Ses enfants l'appellent «baba» pour signifier papa. C'est du malinké, une langue parlée en Côte d'Ivoire. C'est là où se trouve Abou Fofana, condamné à la déportation.

Ses trois petits le réclament souvent. Ils s'ennuient. À 5 et 4 ans, la notion du temps est vague, mais il y a des limites. Un an, c'est long, surtout quand personne, pas même maman, ne peut dire quand ils reverront leur papa pour vrai, c'est-à-dire autrement que via l'écran d'ordinateur. Et ça, c'est quand la connexion Internet ne bogue pas entre l'Afrique et Trois-Rivières.

«Pourquoi baba n'habite pas ici? Pourquoi il ne revient pas à la maison?»

Ces questions, Geneviève Trottier y a droit plus souvent qu'à son tour et tente d'y répondre du mieux qu'elle peut.

«On a besoin de lui dans son pays, pour s'occuper de sa maman et de votre grand frère. C'est à son tour de profiter de sa présence.»

Adama, 5 ans, et les jumeaux Kassim et Nabintou, 4 ans, sont trop jeunes pour comprendre ce qui s'est réellement passé. Un jour, ils sauront, mais pour le moment, leur maman s'en tient à ces réponses.
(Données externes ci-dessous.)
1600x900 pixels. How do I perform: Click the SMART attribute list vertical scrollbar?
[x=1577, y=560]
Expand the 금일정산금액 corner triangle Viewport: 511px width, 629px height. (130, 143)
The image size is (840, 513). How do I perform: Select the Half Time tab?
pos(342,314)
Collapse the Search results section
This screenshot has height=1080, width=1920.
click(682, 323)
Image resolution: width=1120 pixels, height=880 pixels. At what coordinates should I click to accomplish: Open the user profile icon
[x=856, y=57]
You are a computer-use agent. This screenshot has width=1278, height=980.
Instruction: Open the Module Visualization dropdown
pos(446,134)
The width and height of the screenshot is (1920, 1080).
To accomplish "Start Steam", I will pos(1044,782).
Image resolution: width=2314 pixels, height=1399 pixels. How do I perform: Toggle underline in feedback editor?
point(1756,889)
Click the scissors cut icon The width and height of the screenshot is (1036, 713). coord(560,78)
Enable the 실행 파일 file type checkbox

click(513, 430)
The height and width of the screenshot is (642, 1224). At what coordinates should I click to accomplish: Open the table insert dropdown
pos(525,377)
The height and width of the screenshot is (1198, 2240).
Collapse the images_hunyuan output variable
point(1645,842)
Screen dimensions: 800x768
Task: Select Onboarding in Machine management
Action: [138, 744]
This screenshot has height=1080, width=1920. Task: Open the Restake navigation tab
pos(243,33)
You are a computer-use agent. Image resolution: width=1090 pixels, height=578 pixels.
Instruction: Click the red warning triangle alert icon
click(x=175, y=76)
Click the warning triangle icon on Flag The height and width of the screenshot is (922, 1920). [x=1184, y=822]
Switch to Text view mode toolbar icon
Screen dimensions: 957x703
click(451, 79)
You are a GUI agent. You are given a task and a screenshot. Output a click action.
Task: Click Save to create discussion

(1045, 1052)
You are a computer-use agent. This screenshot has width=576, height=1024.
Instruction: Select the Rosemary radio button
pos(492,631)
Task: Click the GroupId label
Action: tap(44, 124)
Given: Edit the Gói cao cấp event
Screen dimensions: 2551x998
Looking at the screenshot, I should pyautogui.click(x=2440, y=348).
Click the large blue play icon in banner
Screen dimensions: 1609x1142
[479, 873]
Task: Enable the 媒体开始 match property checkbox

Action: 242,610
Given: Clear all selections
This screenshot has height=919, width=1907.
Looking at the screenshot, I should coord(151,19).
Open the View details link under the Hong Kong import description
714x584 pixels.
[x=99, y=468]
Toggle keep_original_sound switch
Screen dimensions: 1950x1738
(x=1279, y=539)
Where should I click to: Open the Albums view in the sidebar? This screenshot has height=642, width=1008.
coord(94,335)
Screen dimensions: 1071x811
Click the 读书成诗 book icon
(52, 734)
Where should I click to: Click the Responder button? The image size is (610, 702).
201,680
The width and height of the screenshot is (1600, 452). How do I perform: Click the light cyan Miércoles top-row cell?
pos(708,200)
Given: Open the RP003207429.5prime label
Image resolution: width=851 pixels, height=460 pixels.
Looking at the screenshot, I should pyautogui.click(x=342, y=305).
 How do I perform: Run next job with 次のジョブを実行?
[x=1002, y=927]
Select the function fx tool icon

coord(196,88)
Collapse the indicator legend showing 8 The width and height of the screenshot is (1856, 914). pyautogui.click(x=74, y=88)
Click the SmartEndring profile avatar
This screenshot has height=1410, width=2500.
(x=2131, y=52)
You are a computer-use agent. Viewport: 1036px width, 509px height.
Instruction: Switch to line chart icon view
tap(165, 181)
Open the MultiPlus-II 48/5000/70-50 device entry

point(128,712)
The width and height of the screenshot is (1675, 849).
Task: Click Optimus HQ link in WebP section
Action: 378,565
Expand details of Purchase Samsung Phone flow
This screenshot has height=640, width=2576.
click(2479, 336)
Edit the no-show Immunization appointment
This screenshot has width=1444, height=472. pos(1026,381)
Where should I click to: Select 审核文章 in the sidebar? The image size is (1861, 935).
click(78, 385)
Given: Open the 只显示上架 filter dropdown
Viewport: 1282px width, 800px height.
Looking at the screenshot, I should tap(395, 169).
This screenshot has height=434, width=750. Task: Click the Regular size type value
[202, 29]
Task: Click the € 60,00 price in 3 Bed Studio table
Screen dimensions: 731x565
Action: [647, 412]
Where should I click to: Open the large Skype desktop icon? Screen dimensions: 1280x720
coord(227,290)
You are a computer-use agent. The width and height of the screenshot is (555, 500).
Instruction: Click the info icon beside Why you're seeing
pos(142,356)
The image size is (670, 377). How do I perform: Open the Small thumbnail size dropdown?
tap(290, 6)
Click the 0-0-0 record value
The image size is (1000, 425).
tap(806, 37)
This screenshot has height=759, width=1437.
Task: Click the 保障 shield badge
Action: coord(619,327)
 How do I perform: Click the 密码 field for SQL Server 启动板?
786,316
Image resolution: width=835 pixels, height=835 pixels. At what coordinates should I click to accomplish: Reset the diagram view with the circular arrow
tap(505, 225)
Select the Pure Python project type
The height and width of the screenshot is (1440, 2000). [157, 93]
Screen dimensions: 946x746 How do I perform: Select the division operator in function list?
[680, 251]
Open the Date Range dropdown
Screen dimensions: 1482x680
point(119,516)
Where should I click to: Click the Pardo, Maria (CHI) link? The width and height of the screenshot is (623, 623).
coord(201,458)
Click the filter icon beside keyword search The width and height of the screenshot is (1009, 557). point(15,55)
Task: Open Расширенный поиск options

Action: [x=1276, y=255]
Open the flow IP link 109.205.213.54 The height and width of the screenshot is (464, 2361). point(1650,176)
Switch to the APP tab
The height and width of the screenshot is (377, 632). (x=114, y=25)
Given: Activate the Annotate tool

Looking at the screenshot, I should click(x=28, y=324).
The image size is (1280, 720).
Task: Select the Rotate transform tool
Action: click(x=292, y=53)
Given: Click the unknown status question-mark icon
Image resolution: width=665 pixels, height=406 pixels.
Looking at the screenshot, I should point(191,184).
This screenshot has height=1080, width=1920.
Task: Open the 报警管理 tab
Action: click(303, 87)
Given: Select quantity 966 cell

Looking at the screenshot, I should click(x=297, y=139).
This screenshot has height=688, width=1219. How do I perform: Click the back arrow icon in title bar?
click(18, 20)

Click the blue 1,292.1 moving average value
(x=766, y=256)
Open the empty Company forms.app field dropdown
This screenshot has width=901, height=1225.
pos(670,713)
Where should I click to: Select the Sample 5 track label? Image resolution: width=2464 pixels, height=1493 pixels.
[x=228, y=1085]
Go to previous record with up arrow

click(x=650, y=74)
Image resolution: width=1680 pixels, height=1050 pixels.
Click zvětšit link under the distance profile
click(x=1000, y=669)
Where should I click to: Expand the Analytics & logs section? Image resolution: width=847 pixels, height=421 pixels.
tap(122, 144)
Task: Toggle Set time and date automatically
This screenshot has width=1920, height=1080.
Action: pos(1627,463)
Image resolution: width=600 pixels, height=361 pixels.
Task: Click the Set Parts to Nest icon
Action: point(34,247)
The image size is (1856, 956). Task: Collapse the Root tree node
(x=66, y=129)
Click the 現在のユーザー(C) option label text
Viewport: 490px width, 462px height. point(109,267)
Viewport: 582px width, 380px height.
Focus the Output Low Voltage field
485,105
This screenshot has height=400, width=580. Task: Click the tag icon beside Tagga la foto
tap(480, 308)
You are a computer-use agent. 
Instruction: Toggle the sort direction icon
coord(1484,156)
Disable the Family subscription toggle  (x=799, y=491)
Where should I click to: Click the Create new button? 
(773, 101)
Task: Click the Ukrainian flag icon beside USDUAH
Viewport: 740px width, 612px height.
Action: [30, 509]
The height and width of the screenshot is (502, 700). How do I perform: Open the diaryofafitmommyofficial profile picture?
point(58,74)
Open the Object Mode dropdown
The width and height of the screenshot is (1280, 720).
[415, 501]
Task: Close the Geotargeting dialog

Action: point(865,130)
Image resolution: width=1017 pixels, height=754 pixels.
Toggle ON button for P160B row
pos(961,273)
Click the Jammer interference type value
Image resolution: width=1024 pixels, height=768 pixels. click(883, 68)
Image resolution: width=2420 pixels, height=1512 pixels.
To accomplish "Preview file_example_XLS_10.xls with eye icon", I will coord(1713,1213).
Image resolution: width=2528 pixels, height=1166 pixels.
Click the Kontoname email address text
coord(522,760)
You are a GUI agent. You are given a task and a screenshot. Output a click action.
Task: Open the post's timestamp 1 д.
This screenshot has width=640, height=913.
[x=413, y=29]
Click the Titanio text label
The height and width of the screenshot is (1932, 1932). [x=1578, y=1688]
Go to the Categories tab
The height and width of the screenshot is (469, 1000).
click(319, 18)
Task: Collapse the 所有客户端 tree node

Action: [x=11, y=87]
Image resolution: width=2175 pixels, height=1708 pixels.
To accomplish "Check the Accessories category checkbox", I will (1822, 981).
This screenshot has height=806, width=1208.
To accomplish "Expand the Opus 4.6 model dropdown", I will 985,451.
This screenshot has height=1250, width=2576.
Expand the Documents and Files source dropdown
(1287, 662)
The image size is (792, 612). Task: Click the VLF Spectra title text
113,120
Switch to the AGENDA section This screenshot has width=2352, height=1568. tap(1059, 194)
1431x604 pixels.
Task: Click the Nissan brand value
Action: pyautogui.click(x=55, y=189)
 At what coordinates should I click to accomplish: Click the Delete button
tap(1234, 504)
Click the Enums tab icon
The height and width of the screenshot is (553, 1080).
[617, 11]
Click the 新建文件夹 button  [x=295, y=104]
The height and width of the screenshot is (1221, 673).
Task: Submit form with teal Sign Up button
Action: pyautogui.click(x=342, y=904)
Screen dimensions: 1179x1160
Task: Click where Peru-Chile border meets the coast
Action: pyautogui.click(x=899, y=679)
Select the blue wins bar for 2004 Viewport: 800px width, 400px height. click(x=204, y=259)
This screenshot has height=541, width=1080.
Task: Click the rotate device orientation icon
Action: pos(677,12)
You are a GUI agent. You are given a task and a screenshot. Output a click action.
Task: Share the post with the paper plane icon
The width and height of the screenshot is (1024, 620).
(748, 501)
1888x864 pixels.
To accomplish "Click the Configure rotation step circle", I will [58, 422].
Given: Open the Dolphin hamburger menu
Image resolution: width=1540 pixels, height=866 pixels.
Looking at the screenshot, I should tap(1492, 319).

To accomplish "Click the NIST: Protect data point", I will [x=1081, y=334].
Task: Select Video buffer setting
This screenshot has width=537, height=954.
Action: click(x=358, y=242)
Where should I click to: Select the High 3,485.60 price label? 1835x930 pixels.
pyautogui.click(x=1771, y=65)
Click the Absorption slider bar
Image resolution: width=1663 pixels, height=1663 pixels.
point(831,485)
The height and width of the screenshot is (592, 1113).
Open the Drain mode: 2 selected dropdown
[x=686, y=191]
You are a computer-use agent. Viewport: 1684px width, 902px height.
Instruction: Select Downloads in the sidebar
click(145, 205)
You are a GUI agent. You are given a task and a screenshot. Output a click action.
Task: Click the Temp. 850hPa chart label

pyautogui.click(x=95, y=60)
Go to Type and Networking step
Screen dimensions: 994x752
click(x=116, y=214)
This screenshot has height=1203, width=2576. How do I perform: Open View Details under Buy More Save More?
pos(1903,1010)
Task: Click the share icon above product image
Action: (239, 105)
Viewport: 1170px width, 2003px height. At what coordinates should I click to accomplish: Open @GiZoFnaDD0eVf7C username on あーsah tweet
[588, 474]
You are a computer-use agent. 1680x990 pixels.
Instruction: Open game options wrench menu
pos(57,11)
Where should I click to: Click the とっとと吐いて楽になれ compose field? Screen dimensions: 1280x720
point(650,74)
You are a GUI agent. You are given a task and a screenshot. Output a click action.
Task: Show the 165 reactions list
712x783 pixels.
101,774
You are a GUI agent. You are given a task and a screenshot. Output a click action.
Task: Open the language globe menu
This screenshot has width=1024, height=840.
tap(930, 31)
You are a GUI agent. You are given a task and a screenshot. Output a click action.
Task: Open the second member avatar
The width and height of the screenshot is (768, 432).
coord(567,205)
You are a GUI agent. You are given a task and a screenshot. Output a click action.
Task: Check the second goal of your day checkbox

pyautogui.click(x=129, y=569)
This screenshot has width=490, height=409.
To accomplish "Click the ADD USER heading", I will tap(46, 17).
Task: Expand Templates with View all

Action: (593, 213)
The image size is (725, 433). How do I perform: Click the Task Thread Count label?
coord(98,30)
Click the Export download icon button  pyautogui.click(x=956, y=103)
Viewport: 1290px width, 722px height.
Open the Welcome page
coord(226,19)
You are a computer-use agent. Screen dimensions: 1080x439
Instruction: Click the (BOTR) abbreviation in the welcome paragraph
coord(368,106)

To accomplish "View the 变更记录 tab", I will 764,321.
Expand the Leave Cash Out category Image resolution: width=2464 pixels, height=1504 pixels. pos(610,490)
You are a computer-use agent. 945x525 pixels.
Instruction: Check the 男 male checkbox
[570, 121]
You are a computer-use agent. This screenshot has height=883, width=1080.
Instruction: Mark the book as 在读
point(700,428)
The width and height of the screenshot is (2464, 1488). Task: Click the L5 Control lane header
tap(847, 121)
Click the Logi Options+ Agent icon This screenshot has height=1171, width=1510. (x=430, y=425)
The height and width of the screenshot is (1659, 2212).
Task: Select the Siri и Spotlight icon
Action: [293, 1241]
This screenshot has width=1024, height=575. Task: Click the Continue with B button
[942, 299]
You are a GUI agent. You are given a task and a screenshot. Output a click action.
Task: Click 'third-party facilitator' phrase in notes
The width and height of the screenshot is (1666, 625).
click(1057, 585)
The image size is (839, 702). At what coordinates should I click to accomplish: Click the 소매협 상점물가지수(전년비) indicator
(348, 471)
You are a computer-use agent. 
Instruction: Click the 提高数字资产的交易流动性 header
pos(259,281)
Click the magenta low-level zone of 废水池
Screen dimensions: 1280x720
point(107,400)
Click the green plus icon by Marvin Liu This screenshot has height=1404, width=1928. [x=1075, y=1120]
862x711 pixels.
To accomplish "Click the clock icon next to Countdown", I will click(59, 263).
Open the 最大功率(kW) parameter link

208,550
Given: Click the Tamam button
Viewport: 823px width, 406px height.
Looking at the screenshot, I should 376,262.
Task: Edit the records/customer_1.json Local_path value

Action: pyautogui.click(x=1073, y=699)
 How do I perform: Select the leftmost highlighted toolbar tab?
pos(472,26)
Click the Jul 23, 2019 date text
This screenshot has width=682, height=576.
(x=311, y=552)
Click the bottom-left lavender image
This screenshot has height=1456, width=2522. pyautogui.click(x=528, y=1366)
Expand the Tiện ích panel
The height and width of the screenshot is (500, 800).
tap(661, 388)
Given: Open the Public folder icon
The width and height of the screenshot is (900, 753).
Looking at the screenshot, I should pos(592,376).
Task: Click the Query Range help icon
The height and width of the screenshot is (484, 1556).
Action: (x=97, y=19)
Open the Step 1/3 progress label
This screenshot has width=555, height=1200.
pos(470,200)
«C'est difficile comme vérité...»

La réalité est que le 12 septembre 2016, Abou Fofana est monté dans l'avion le retournant vers son pays d'origine sans possibilité de revenir avant longtemps et peut-être pour tout le temps.

Soupçonné par Citoyenneté et Immigration Canada de crimes de guerre, l'homme s'est toujours défendu d'avoir uniquement travaillé en tant que menuisier pour les Forces nouvelles et comme agent à la frontière.

Sa conjointe n'en a jamais douté, s'engageant plutôt corps et âme dans une longue bataille. Geneviève Trottier s'est tournée vers un avocat et le milieu politique pour faire renverser le jugement. Jusqu'à la dernière seconde, elle a espéré, mais les demandes de révision et de sursis ont été rejetées et Abou Fofana a été déporté en Côte d'Ivoire, laissant derrière lui femme et enfants.

Douze mois plus tard, force est de constater que la vie continue. «Malgré tout...», concède la Trifluvienne qui a hésité avant d'accepter cette entrevue qui vient brasser beaucoup d'émotions, en plus de la ramener sur la place publique, elle qui renoue à peine avec un début d'équilibre.

Geneviève Trottier ne regrette pas d'avoir médiatisé toutes ses démarches visant à garder Abou auprès des siens, mais à travers une majorité de messages d'appuis se sont glissés des commentaires malveillants auxquels elle s'est toujours abstenue de répondre. «Je ne voulais pas mettre de l'huile sur le feu.»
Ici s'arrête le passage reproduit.